6. Sylvanian Families
photo courtesy of sylvanianfamilies.com.au
Okay, if anyone else had these figurines as a child, you have to let me know so I can sleep a little easier knowing I wasn't the only kid out there orchestrating inter-species marriages. Sylvanians are anthropomorphic figurines with pretty snazzy clothes. I also had the Sylvanian cottage, tree house and several furniture sets. All in all, they're a great way to play out what you wish your family could be like.
7. Nintendo with Power Pad
photo courtesy of webring
I don't know of a kid around who didn't want a Nintendo. And we hit the jackpot when my dad also got us the Duck Hunt gun and Power Pad. Your ratio of friends goes up exponentially when they find out you have a Nintendo Power Pad. That ratio is directly proportional to the irritation your parents will experience hearing sugar-fueled kids stomping away on said Power Pad on their hardwood floors. You do the math on how long our Power Pad stuck around.
8. Pound Puppies
photo courtesy of powerhousemuseum
I loved my Pound Puppy! Not only do you never have to pick up after them, but you get the fun of signing an adoption certificate. I don't know why it was so thrilling to fill out paper work as a child, but hey, I had never had to work a temp job yet either. Perspective.

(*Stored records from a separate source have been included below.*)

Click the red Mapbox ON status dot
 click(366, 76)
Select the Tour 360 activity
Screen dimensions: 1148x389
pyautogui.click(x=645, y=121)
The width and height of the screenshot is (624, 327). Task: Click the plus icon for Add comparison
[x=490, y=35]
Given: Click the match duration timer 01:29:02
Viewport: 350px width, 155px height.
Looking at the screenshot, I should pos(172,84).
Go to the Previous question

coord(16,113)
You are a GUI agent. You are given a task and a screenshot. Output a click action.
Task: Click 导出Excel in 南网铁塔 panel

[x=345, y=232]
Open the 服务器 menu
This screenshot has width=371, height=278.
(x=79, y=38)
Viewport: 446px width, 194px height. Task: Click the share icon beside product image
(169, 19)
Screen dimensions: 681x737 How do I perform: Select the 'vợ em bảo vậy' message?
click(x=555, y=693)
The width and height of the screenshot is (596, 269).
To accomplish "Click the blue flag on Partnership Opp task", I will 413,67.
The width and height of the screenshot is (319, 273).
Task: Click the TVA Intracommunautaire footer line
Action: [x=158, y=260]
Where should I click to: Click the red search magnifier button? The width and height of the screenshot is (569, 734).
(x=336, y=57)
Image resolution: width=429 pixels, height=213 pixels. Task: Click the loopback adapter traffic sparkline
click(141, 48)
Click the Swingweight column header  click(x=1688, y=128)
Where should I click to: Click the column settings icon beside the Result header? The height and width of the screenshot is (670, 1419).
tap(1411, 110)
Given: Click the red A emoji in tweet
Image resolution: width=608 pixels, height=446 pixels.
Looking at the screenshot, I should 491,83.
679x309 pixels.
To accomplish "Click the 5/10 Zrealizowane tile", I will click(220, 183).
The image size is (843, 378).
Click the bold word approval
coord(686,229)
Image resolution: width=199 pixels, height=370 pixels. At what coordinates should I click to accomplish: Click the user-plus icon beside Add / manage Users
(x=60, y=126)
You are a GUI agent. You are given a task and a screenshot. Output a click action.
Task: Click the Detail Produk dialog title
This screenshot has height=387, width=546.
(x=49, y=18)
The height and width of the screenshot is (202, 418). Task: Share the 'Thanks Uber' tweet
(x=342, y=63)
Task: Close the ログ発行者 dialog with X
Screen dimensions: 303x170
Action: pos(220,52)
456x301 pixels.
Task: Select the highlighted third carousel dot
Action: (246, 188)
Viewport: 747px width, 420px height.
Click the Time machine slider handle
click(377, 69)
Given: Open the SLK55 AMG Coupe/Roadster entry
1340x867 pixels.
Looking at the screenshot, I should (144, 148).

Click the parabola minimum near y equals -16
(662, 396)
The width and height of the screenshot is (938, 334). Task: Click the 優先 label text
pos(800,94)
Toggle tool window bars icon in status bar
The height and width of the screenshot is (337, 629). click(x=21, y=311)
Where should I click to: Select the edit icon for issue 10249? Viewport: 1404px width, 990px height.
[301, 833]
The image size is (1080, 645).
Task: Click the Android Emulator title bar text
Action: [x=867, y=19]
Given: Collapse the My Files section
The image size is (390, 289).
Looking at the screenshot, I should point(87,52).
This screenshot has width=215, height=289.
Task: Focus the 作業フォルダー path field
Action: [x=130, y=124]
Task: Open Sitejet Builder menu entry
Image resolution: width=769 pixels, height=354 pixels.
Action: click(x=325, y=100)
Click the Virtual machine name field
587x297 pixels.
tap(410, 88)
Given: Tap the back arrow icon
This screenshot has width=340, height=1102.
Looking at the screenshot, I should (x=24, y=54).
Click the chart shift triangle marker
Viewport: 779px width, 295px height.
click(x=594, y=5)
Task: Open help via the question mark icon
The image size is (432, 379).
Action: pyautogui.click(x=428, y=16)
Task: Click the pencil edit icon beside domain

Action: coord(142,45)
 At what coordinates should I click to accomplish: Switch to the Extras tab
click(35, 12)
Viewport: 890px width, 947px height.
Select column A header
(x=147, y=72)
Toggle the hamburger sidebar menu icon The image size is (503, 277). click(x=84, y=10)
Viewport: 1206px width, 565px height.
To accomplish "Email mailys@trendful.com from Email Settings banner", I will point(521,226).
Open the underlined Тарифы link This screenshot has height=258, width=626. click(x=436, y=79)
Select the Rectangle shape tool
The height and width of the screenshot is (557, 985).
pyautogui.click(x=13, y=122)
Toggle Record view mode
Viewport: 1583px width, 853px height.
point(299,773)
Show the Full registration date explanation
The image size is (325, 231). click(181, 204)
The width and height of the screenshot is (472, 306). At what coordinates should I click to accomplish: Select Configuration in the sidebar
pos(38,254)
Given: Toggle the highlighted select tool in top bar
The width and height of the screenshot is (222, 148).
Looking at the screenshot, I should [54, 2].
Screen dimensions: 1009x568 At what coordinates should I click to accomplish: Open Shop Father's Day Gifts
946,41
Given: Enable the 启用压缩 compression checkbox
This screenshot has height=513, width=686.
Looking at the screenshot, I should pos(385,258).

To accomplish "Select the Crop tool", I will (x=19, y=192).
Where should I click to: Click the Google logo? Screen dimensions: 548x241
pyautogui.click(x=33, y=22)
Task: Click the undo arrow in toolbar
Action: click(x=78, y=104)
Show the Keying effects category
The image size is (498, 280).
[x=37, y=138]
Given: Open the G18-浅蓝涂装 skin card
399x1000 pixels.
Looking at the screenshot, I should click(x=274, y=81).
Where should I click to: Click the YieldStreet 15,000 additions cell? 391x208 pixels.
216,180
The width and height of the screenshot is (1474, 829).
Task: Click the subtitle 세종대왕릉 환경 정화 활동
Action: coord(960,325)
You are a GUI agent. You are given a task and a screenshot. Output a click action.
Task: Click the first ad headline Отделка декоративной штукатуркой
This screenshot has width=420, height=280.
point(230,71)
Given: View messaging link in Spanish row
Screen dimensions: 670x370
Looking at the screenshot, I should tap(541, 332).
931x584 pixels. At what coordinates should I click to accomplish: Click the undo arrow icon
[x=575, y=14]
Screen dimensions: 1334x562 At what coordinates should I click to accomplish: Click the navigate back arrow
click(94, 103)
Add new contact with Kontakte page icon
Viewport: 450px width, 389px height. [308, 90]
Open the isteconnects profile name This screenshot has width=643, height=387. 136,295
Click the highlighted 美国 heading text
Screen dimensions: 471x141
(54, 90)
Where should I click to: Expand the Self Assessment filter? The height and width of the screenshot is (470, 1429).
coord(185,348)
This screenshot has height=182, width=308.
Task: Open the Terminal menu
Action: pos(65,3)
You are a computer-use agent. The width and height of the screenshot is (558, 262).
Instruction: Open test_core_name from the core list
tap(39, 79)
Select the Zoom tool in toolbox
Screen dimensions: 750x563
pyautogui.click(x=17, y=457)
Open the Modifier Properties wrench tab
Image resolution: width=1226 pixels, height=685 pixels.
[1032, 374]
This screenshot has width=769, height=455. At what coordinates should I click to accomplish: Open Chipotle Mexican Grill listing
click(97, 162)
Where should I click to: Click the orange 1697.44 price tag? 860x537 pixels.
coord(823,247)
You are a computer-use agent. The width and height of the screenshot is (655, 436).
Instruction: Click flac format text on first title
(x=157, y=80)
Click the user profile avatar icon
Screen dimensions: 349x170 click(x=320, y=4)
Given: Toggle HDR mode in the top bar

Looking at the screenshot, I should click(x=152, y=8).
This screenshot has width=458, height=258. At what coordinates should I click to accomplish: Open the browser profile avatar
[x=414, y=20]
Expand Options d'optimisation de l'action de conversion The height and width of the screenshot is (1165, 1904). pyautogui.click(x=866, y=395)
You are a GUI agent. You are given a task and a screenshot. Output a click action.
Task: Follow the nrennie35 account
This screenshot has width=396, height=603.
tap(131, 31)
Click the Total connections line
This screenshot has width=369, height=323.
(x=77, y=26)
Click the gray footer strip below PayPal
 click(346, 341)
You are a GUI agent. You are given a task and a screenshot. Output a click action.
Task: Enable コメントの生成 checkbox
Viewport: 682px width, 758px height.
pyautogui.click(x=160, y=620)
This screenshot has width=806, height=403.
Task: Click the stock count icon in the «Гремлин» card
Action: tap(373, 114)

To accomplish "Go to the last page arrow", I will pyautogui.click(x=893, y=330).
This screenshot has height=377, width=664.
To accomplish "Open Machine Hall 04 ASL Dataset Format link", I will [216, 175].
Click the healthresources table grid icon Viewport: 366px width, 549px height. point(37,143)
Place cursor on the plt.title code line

I had to put both of these together, because I'm running out of room in my Top 10, and you can't talk about 80's toys without including these. Long story short -- there's nothing not incredible about these toys. From Optimus Prime making semi-trailer trucks cool, to Cheetara providing years of future spank bank material for sexually frustrated boys, these toys both earn an A+.
10. Koosh Ball
photo courtesy of wikipedia
Although not the most riveting toy, this toy does provide therapeutic relief. Who doesn't like the feel of a Kooshball? And again, its inherent ability to be used as a weapon on younger brothers and sisters in unparalleled. Warning, though: If you're a nail biter or thumb sucker, do not engage in such activities directly after playing with your Kooshball, unless you like the taste of a thousand rubber bands in your mouth.
So there you have it! A holiday trip down memory lane. Wishing you all an awesome, 80s-inspired holiday season. Cheers!